Il mondo contadino spesso viene citato a sproposito come sede di forze rivoluzionarie, accanto alla "classe operaia". In realtà, nella teoria marxista-leninista più ortodossa, una società contadina deve prima passare attraverso la rivoluzione borghese ed industriale per sperare poi di evolvere in una società socialista.
Ma questi sono discorsi ormai sorpassati ed antiquati. I contadini, in realtà, rappresentano forse quella parte di mondo maggiormente attaccata ai valori tradizionali, alla fede, agli ideali controrivoluzionari. Lo dimostrano la Reazione vandeana e sanfedista. I rivoluzionari, coloro che si riempivano la bocca di parole come "popolo", "democrazia", avevano il terrore delle masse contadine pronte a difendere con la vita la terra e la Fede!

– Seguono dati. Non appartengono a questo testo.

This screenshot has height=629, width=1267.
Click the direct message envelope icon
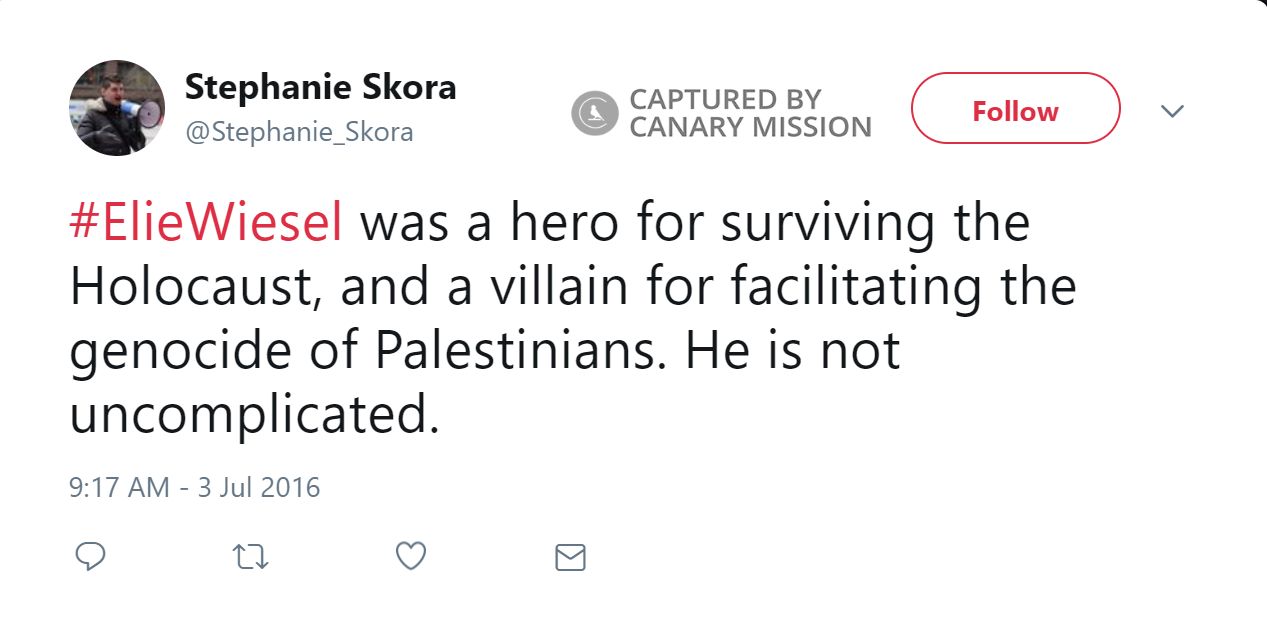tap(569, 557)
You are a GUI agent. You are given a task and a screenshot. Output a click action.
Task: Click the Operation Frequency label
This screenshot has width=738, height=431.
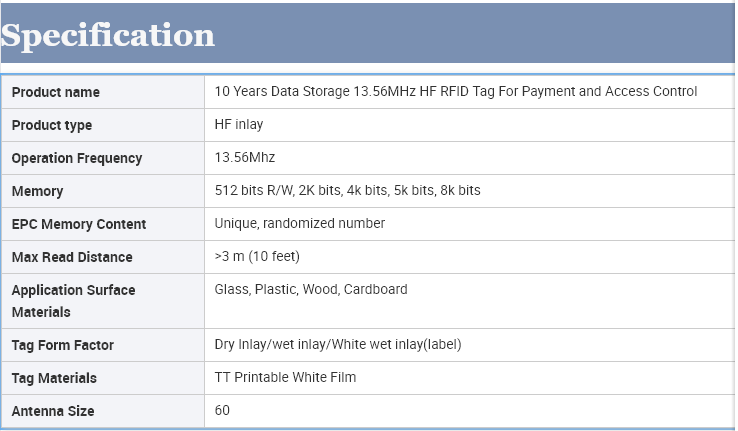(77, 158)
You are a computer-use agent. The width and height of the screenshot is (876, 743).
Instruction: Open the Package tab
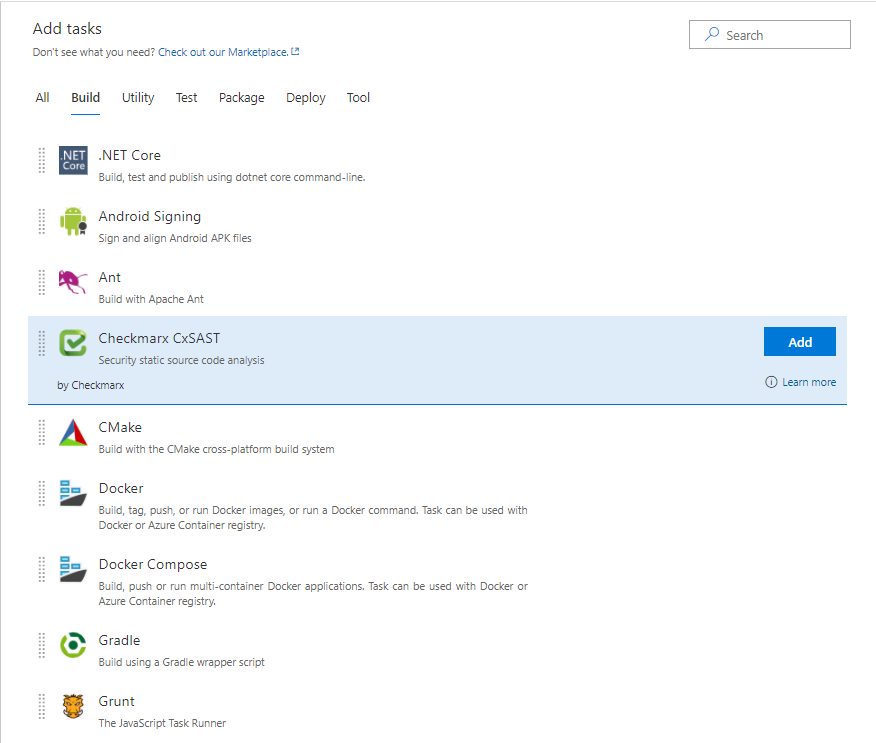coord(241,98)
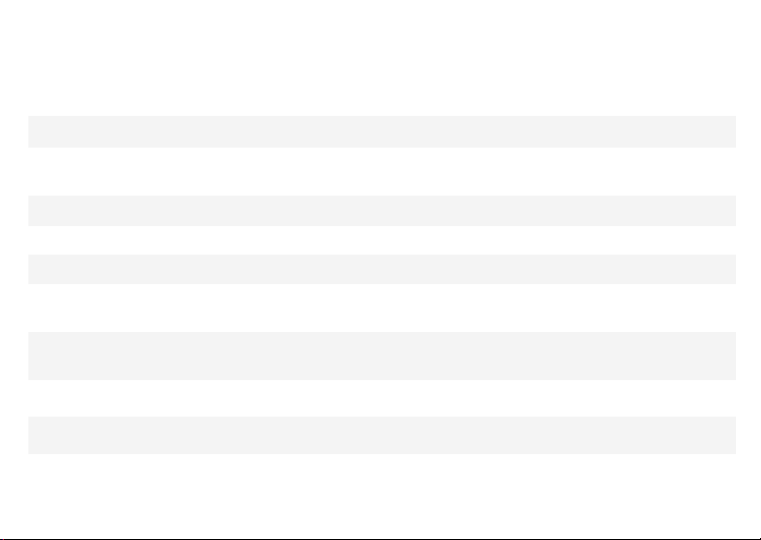Select the first gray placeholder row
The width and height of the screenshot is (761, 540).
382,131
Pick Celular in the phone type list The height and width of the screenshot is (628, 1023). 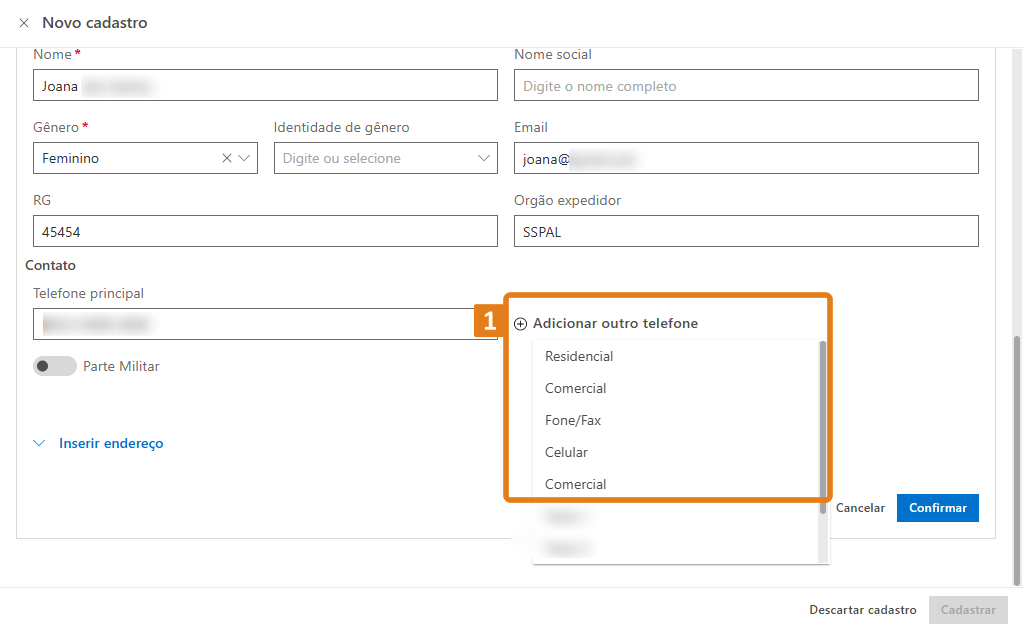pyautogui.click(x=566, y=452)
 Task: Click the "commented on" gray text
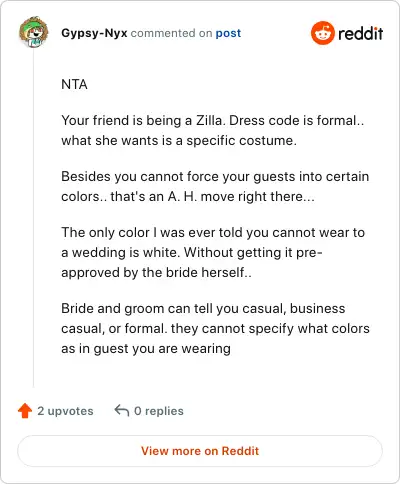click(171, 33)
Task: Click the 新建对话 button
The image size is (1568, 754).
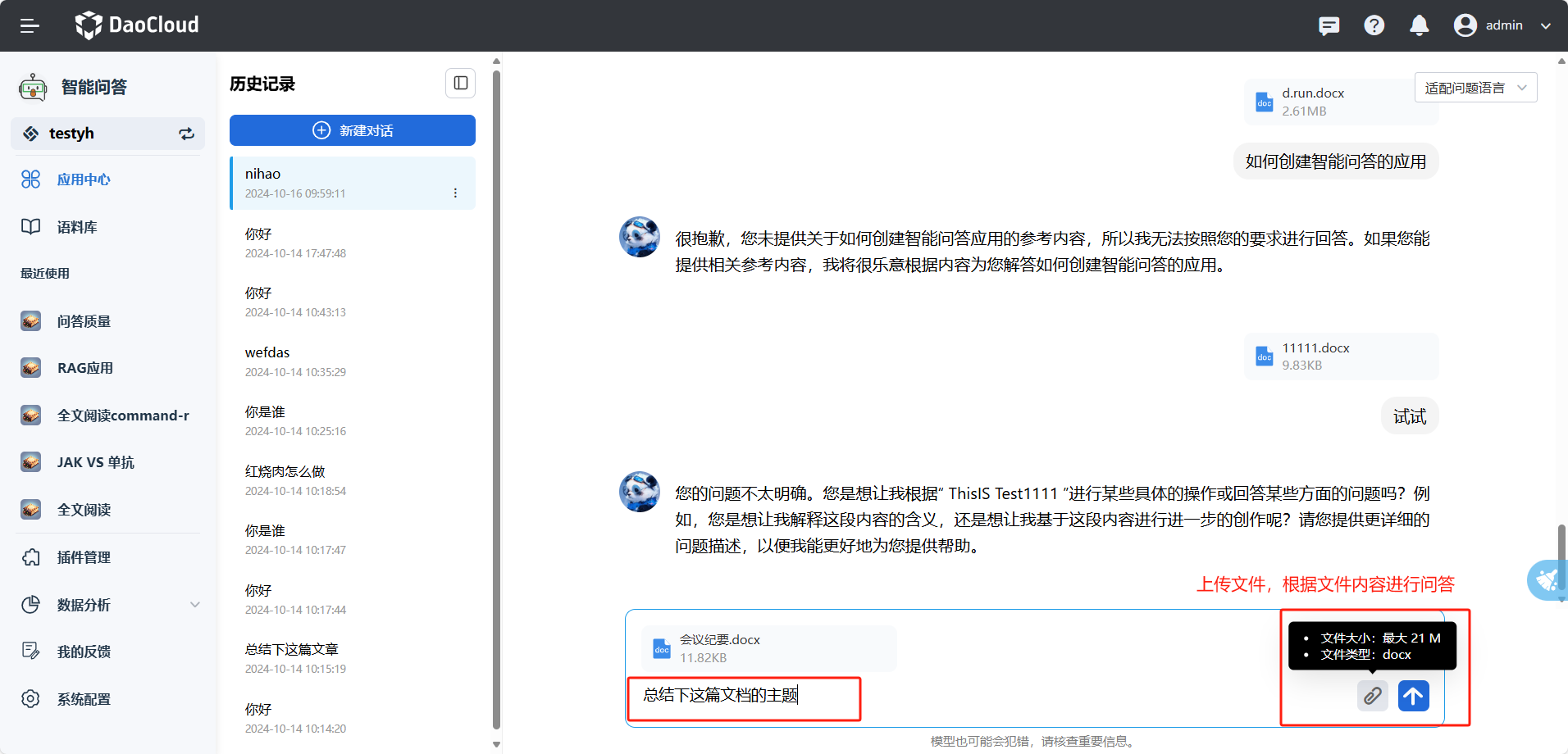Action: coord(352,130)

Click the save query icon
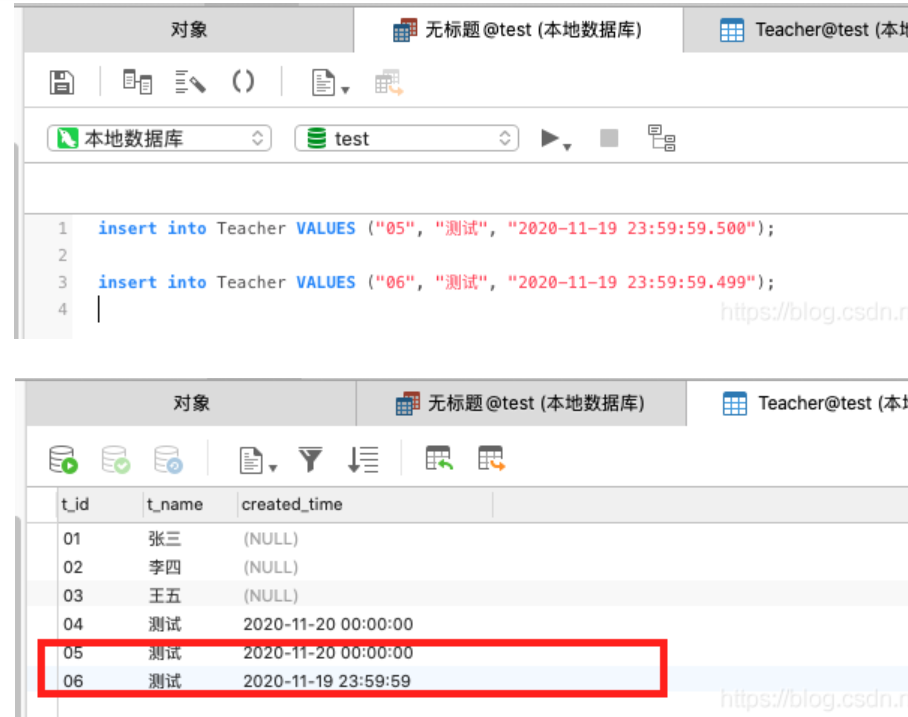pos(61,82)
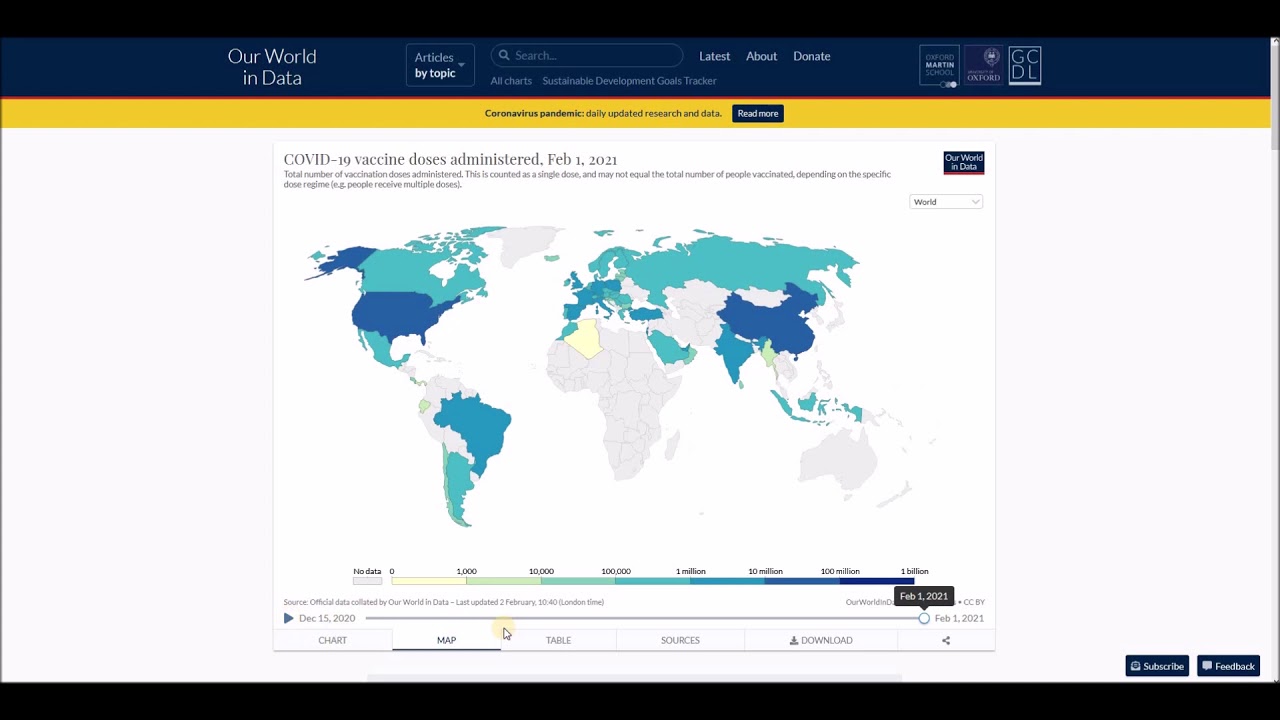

Oggi i valori contadini sono scomparsi, ma vengono talora rimpianti con nostalgia. Ah, i filò sotto le stelle, i rosari della sera, l'affidamento completo alla Croce! Le dure fatiche e le molte sofferenze venivano risolte nella fede più genuina. Non c'è teoria materialista o progressista che tenga: il contadino ama la sua terra, sa quali sono i suoi valori di riferimento... Nel contadino idealizzato Tradizione ed Identità si compenetrano perfettamente.